Processing covers the full range: washed (often labeled plantation coffee in India), natural (labeled cherry), and the special monsooned process. Robusta is processed both washed and natural, and India’s washed Robusta is generally regarded as some of the cleaner, higher-grade Robusta on the market.

Grading and trade notes

India uses its own grade names rather than a single point score. Washed Arabica is graded Plantation A, B, C and so on; naturals as Arabica Cherry; washed Robusta as Robusta Parchment AB, with the letter and screen size reflecting bean size and cleanliness. Monsooned Malabar AA is the top monsooned grade and the name you will most often see on a bag. These are largely size-and-defect grades, not a quality score, so for specialty lots roasters still lean on cupping and the wider Q grading system.

What to expect and how to brew it

Indian coffee is built for body, not brightness. A plantation Arabica makes a smooth, spicy, chocolatey cup that suits people who do not love sharp acidity; brew it on a French press, moka-pot or pour over near a 1:16 ratio and a medium roast. India’s clean washed Robusta is a classic espresso component, valued for the thick crema and punchy caffeine it adds to a blend (and the backbone of South Indian filter coffee with milk and chicory).
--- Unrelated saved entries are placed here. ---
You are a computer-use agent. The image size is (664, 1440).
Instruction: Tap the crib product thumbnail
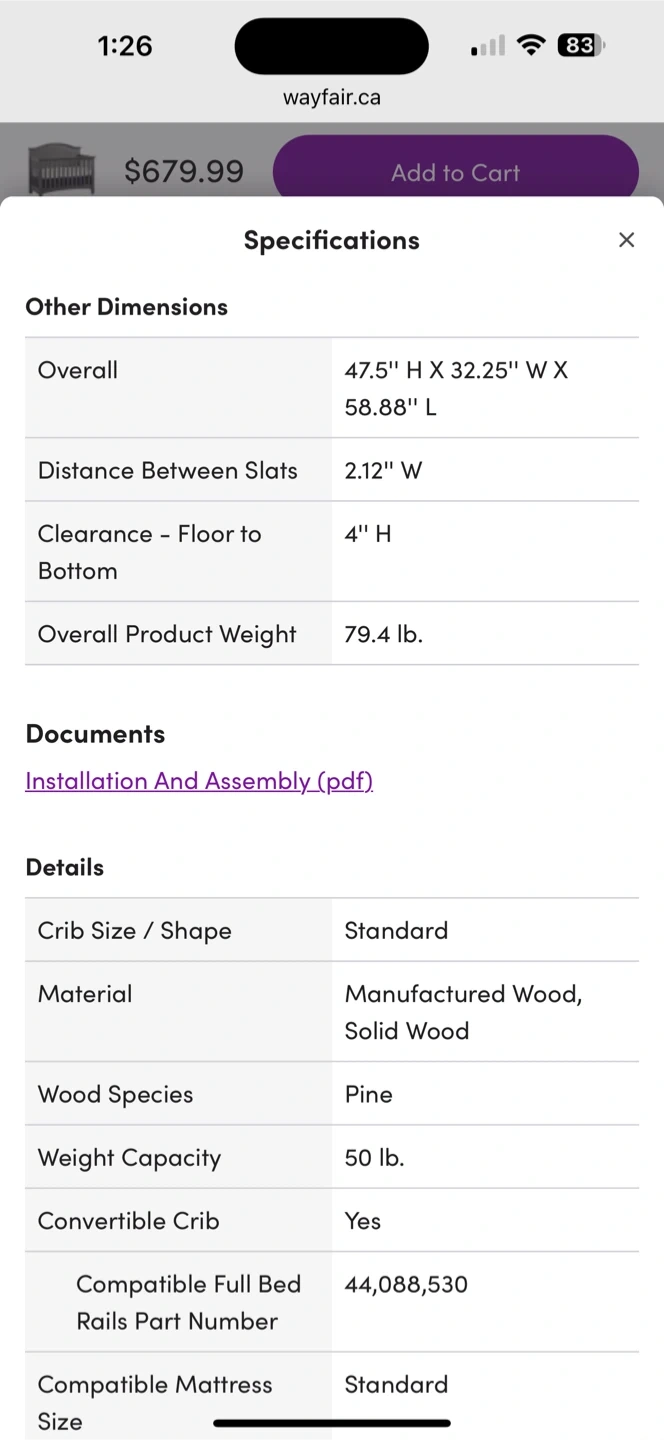61,171
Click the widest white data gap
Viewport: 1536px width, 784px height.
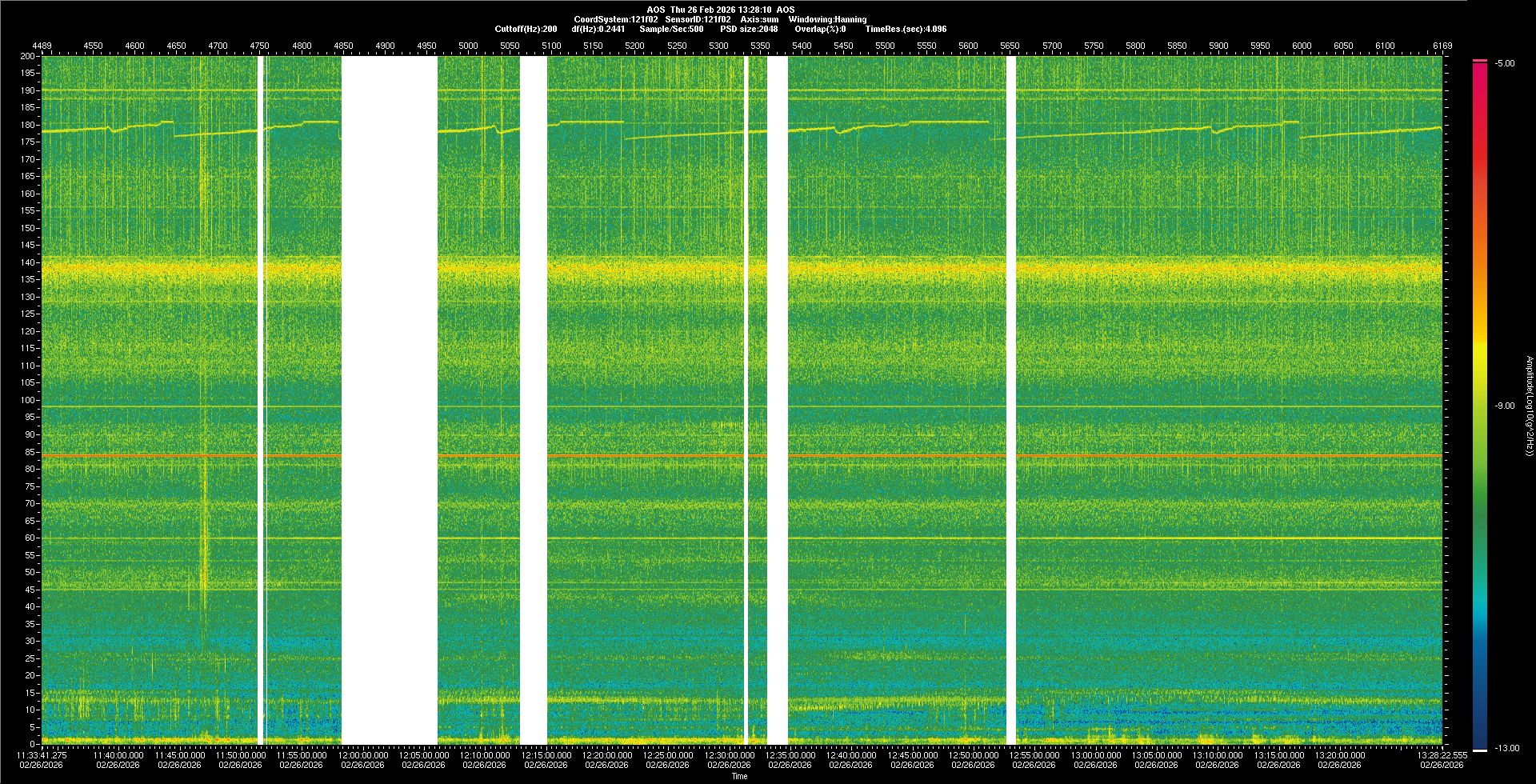click(390, 400)
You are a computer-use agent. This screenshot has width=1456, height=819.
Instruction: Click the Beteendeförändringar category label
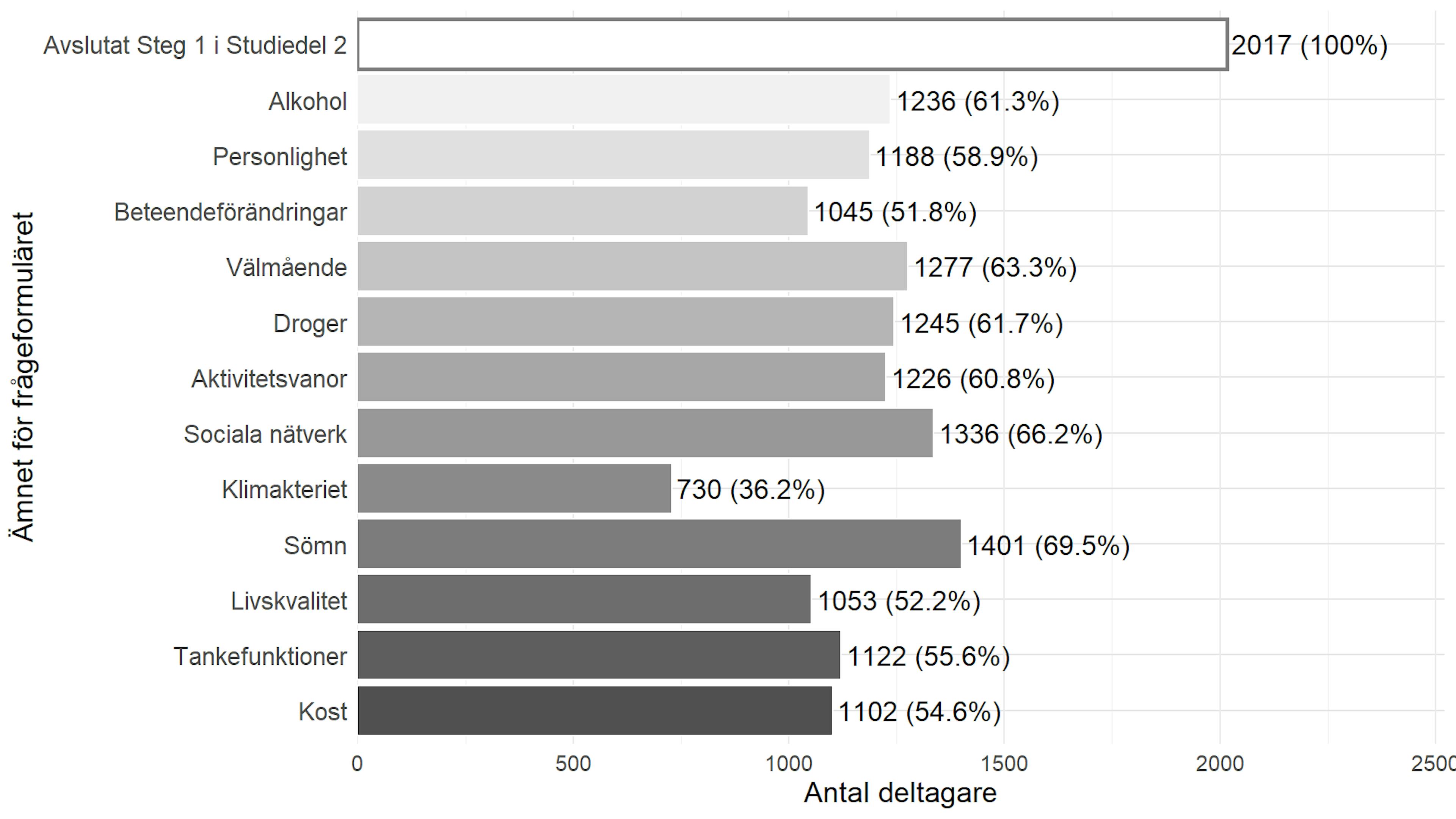(230, 212)
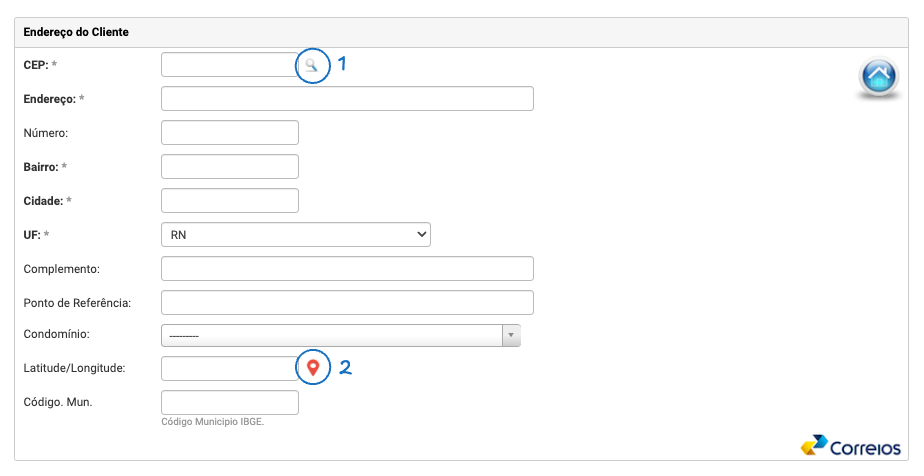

Monsooned Malabar is its own experiment. With almost no acidity and a heavy, earthy body, it shines as espresso, in milk drinks like a latte, and as a famously low-acid cold-brew. Treat it as a different kind of coffee rather than a brighter one: if you go in expecting fruit and florals you will be confused, but if you want a deep, mellow, spiced cup that is easy on the stomach, it is hard to beat. As always, buy whole beans and check the roast-date.